Give again, exactly as written, each line of the material below starting at the line that contains "[Rutube] (94, 2153)" and ending at the line that contains "Distracted Driving (206, 2240)". Both ends count, and no other line does.

- _DATA FOR REVIEW_:
*** Block opens ***

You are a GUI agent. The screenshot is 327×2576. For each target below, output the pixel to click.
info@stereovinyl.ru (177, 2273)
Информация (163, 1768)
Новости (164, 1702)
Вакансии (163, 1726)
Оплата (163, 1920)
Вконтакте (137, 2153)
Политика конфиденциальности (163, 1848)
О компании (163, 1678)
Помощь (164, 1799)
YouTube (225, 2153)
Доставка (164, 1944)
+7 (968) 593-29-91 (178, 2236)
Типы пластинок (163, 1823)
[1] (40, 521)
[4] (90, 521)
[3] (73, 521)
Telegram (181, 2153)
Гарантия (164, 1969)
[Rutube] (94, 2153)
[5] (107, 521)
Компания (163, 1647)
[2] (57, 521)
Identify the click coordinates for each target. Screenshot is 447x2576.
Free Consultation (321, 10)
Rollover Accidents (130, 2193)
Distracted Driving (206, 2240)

*** Block closes ***
*** Block opens ***

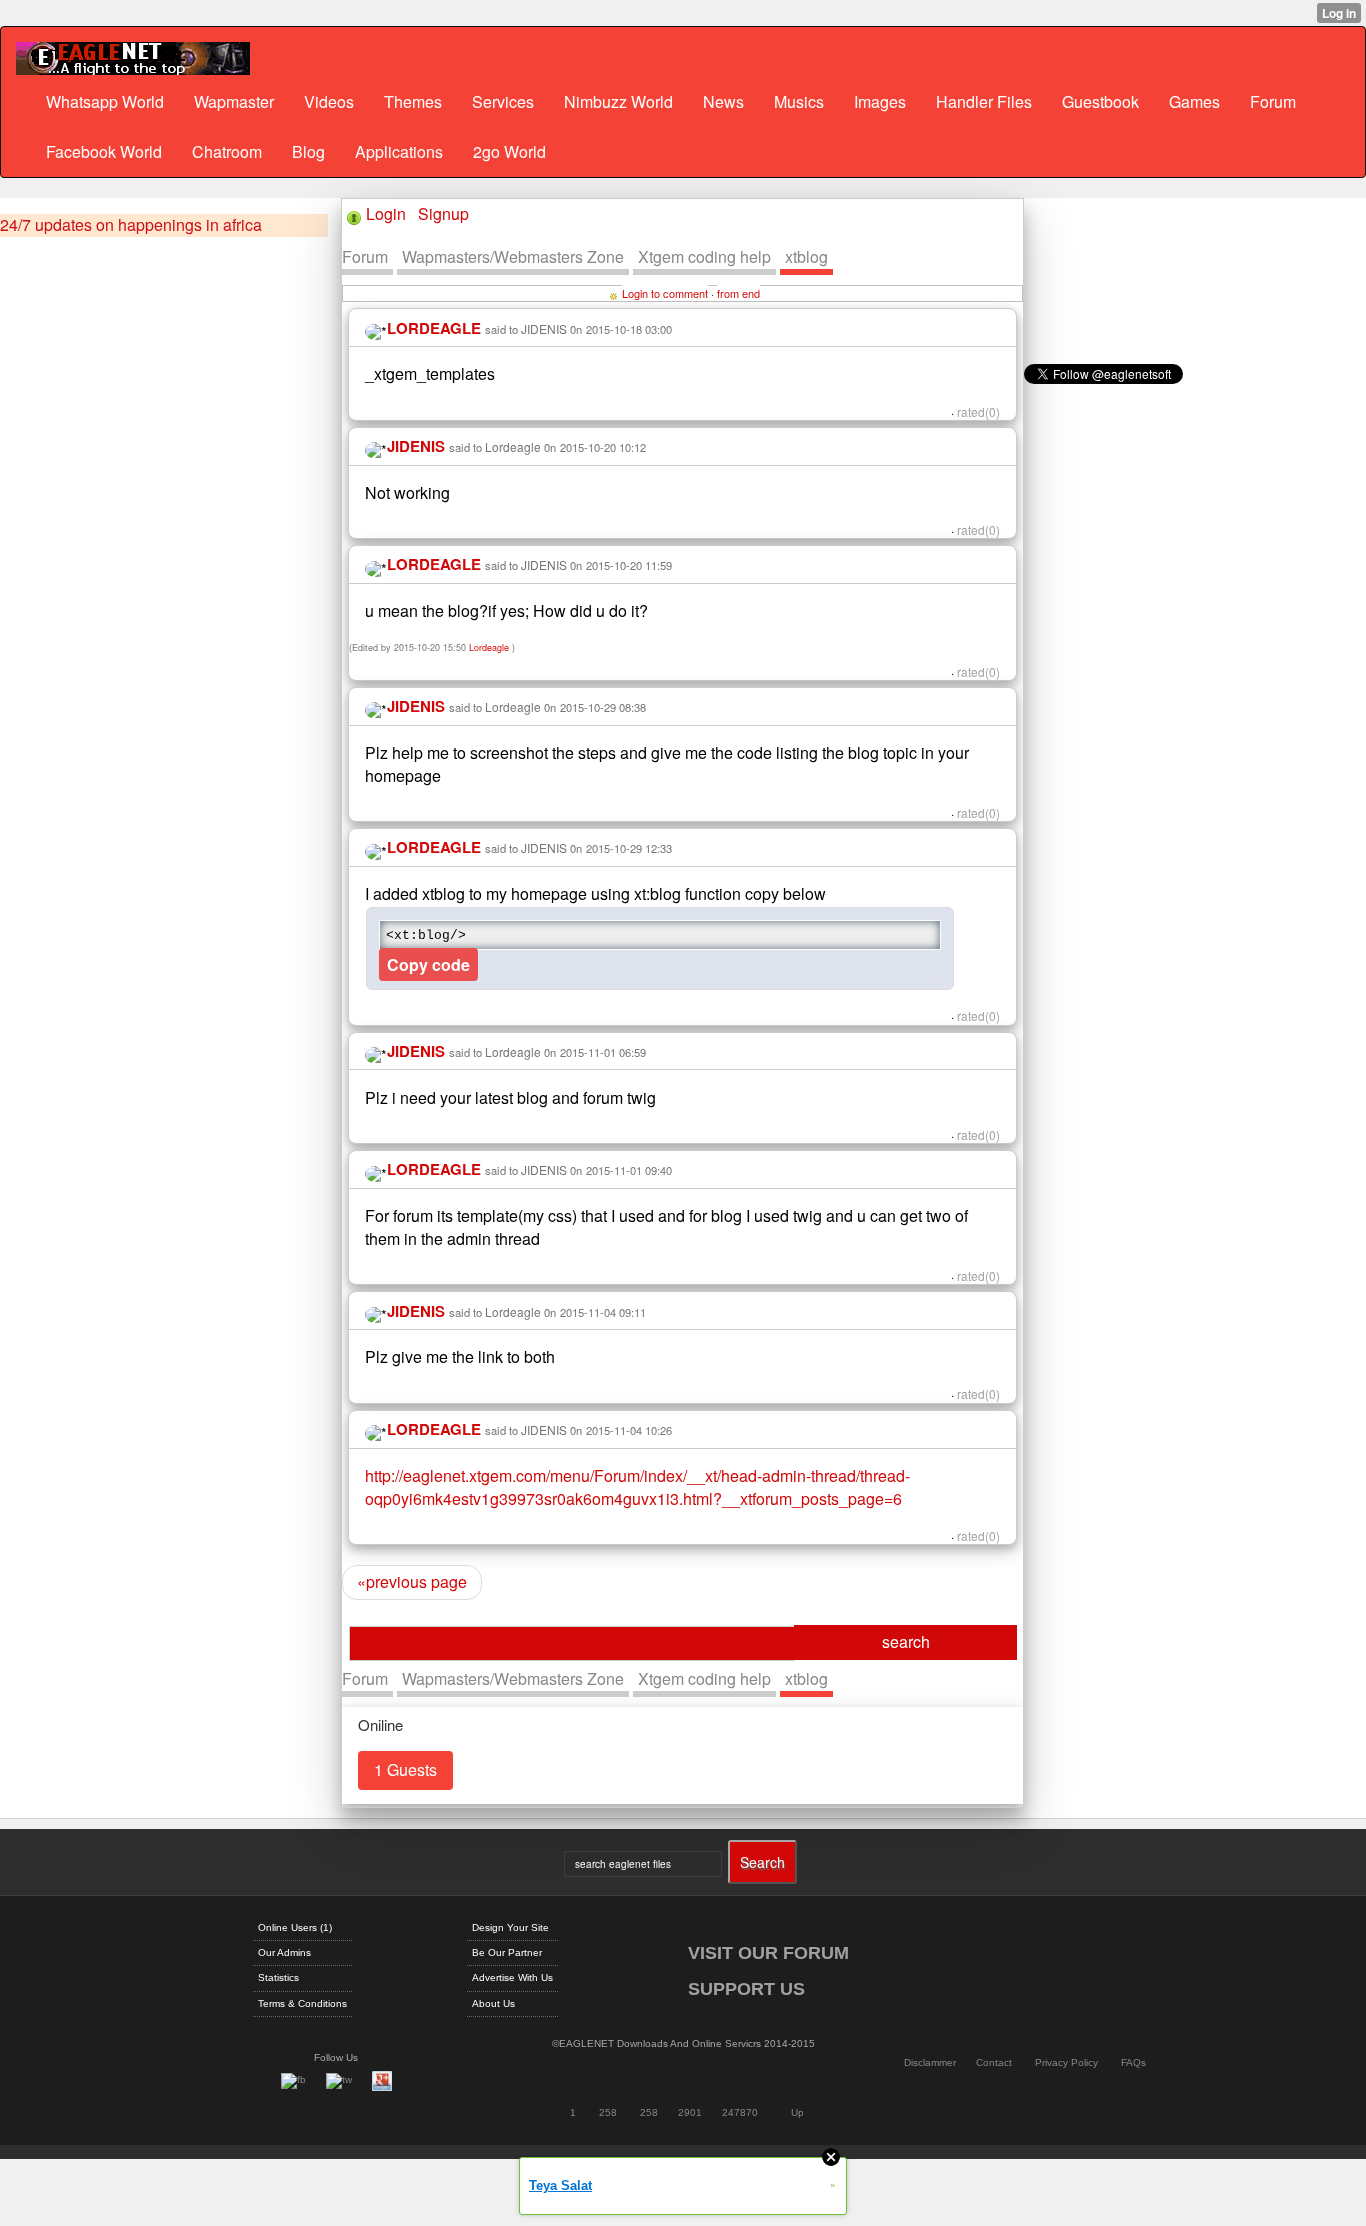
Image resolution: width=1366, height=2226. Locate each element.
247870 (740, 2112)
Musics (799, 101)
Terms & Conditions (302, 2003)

*** Block closes ***
*** Block opens ***

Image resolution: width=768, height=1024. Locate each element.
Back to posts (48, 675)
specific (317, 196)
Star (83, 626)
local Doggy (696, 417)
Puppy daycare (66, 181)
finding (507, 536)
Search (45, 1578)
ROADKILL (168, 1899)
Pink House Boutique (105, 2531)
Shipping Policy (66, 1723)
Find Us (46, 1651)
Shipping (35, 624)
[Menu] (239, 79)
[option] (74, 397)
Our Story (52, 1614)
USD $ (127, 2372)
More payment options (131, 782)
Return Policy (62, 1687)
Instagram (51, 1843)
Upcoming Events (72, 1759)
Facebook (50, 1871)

*** Block closes ***

- _RESULT OF THIS EXERCISE_:
[Rutube] (94, 2153)
[5] (107, 521)
Компания (163, 1647)
[2] (57, 521)
Identify the click coordinates for each target. Screenshot is 447x2576.
Free Consultation (321, 10)
Rollover Accidents (130, 2193)
Distracted Driving (206, 2240)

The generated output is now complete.